__WHAT THE TASK ASKS__
When a line in the entries contains the word "dropdown", copy that line in full.

Collected data entries:
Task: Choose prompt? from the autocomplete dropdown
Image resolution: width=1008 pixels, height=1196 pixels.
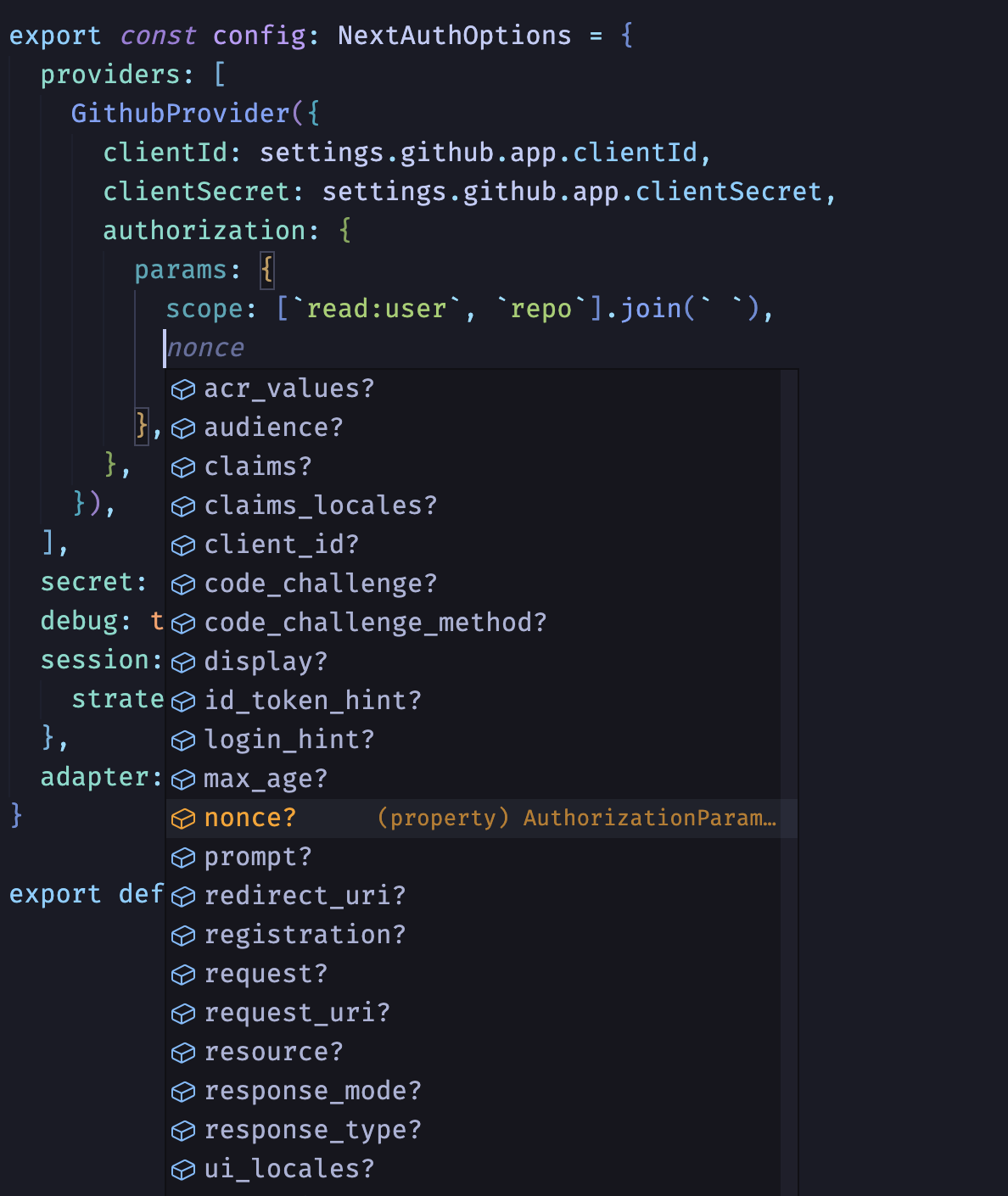Action: 259,858
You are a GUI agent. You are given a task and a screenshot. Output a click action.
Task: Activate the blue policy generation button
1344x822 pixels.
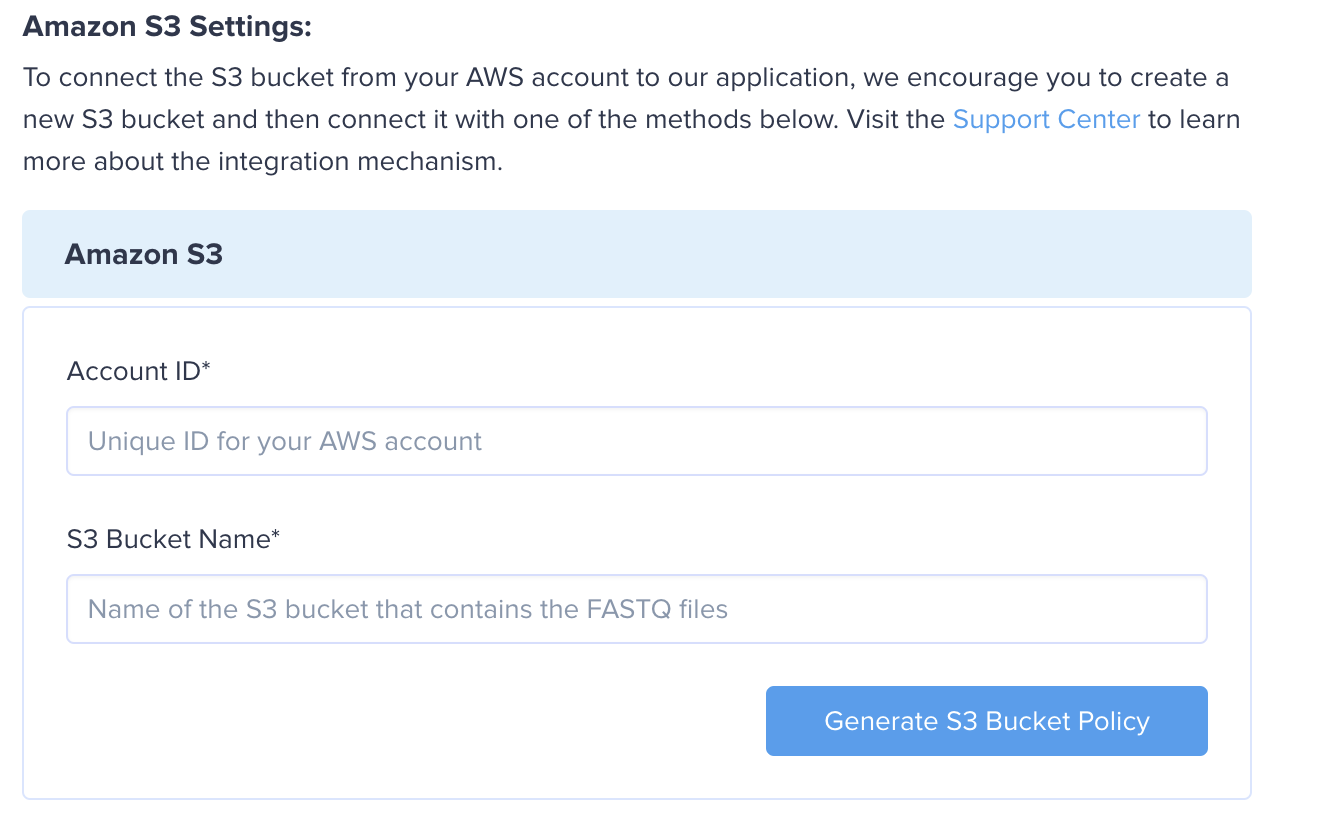(x=986, y=720)
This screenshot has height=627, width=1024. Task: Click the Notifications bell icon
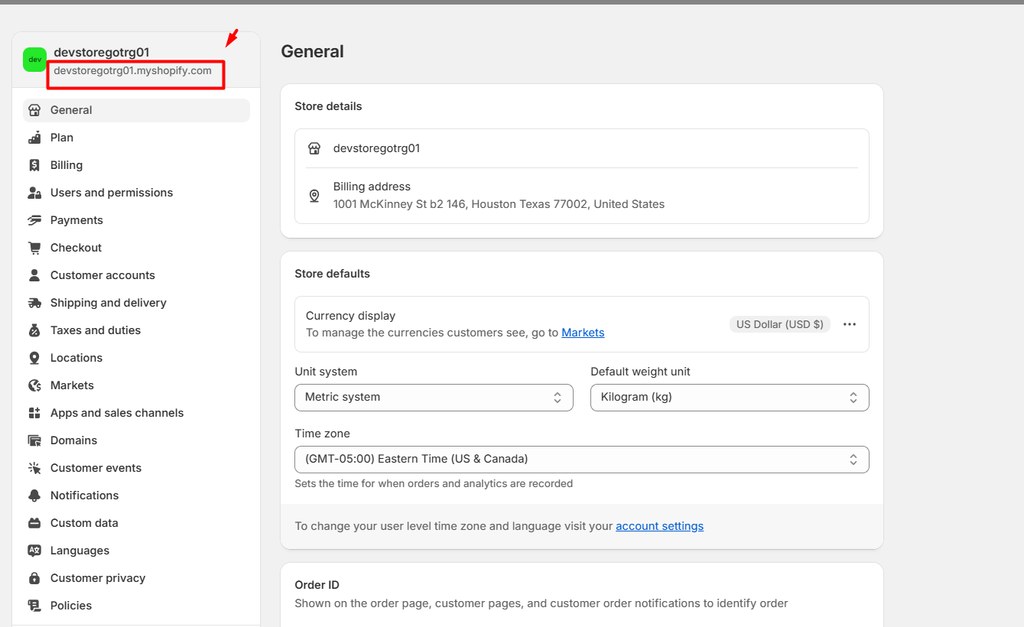tap(35, 496)
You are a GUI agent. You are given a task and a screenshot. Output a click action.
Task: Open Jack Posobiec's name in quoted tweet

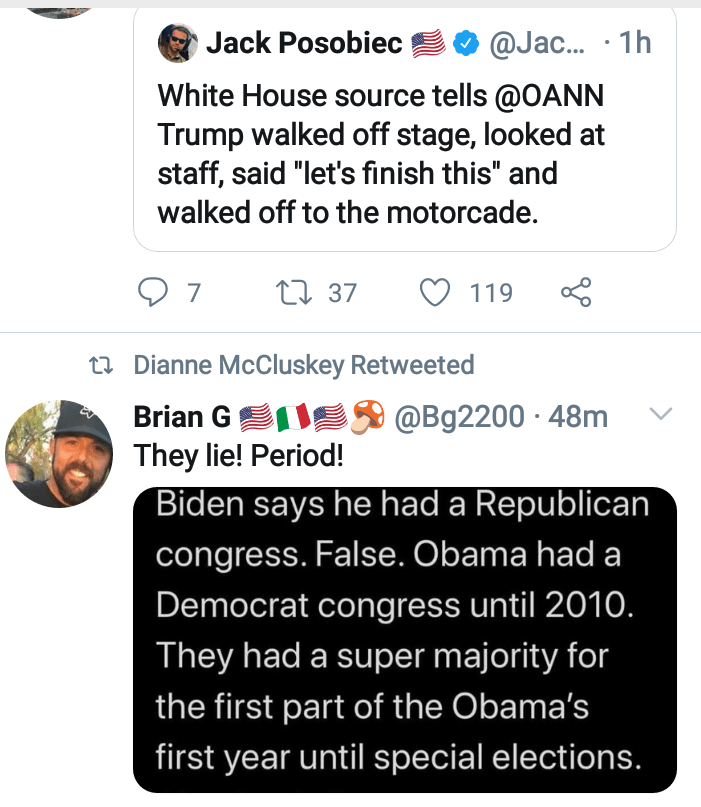pos(304,44)
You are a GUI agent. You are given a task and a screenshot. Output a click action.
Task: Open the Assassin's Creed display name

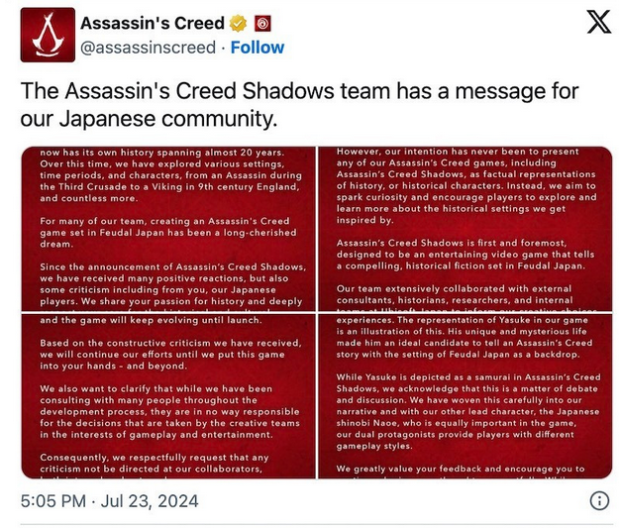point(153,23)
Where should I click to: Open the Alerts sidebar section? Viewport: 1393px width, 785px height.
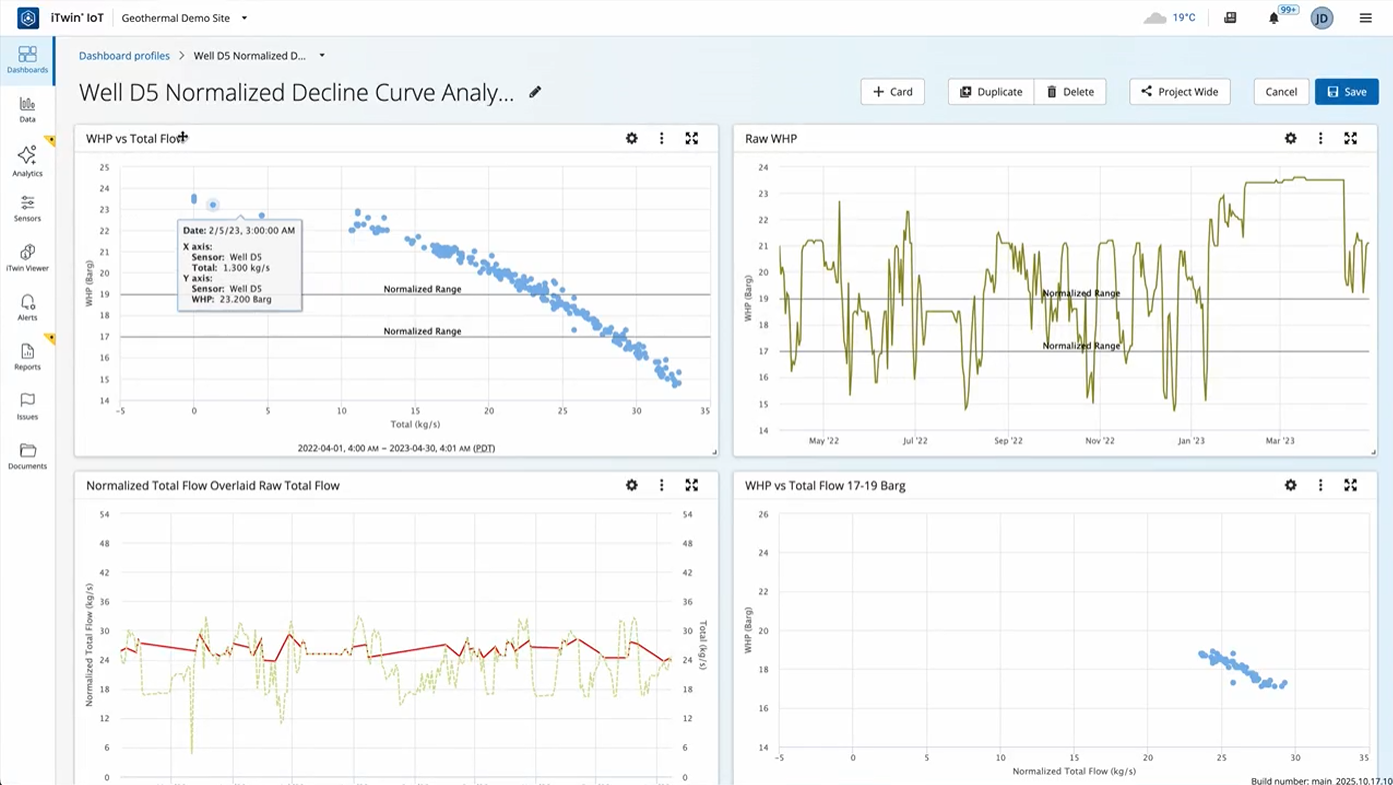tap(27, 307)
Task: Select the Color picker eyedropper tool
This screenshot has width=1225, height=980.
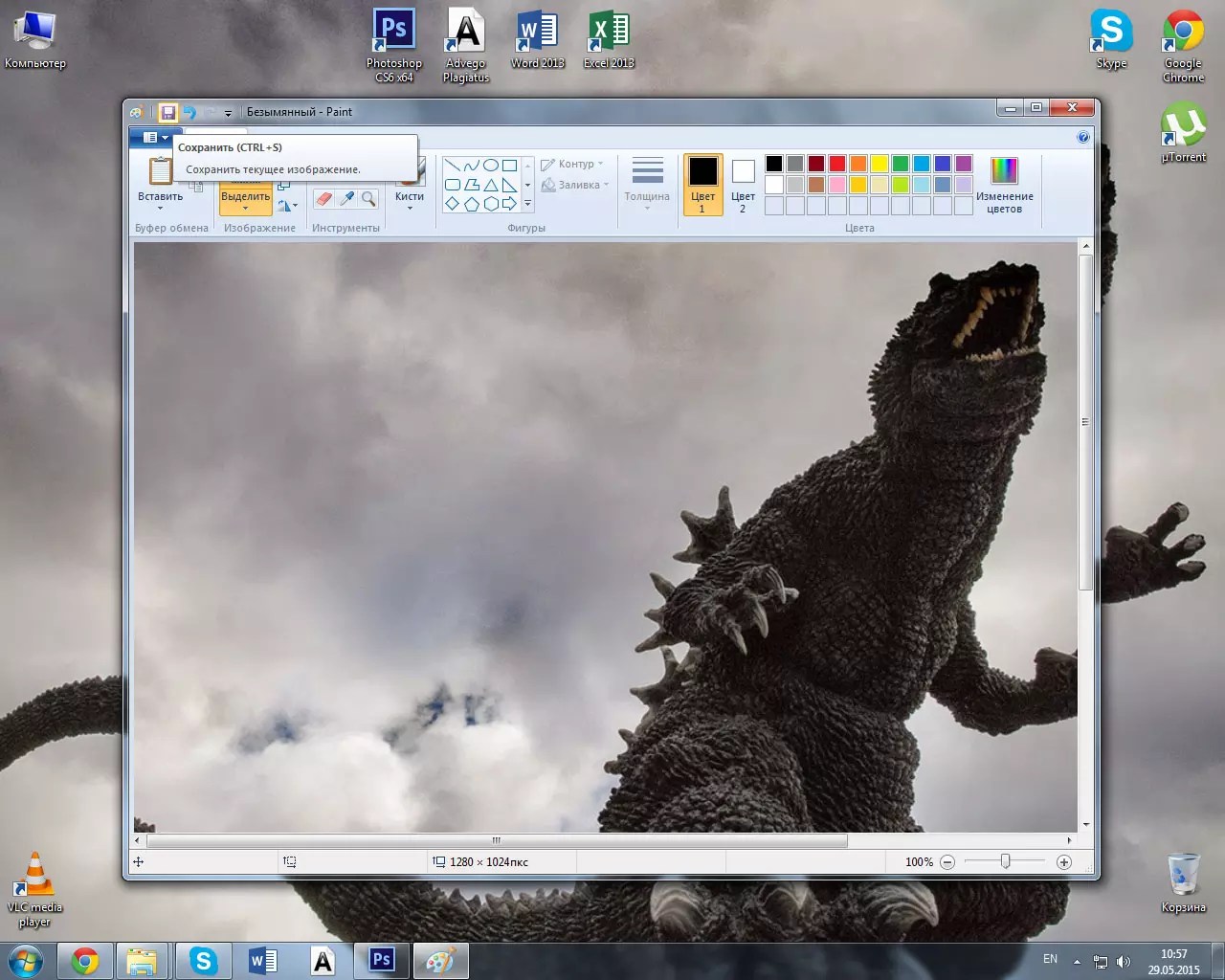Action: click(x=346, y=199)
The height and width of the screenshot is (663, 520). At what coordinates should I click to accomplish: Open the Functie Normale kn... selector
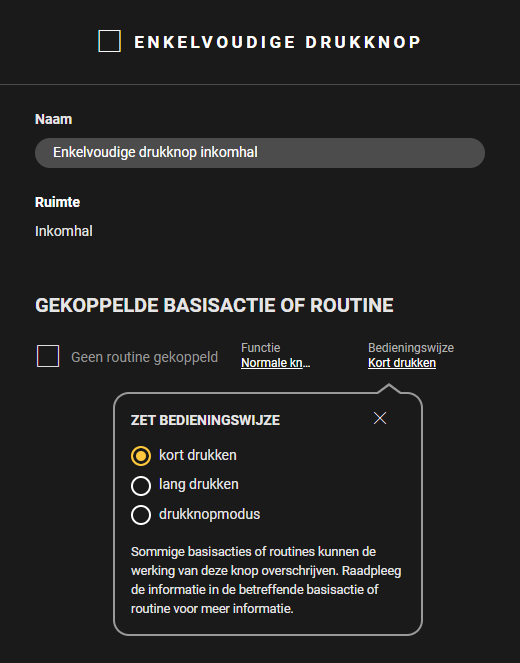pyautogui.click(x=276, y=363)
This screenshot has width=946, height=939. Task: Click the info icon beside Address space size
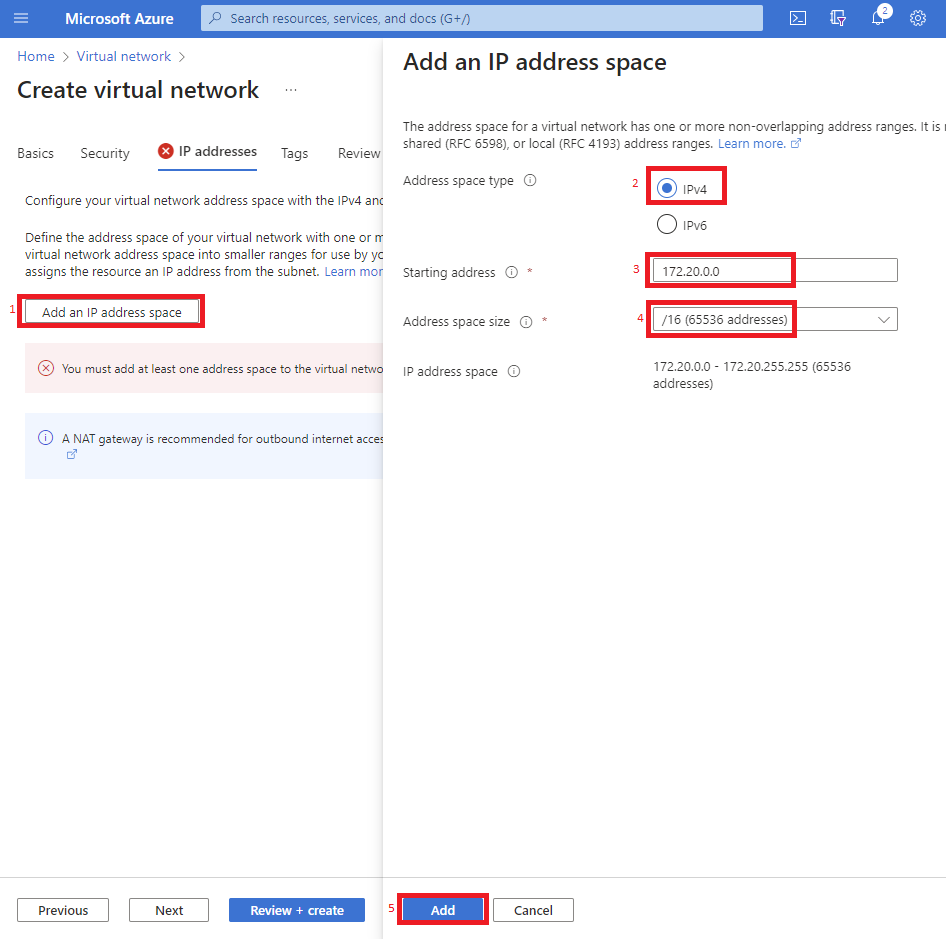point(525,321)
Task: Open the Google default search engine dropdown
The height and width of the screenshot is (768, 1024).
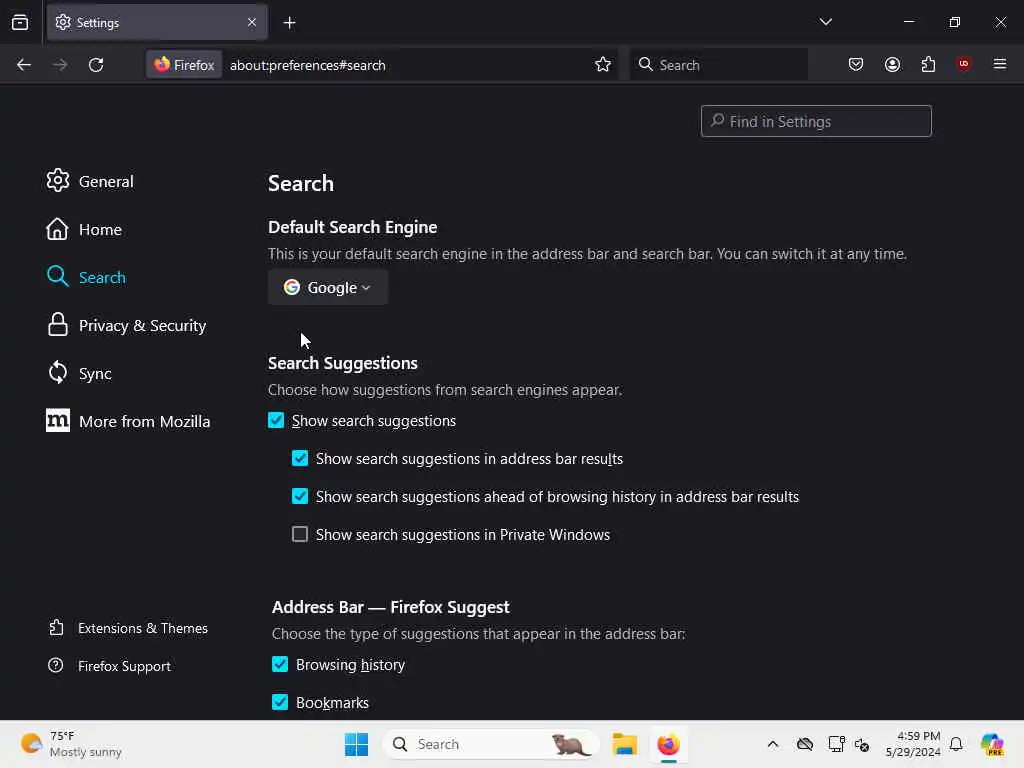Action: [328, 287]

__WORKED SOLUTION__
Task: Choose prompt? from the autocomplete dropdown
Task: Open the Google default search engine dropdown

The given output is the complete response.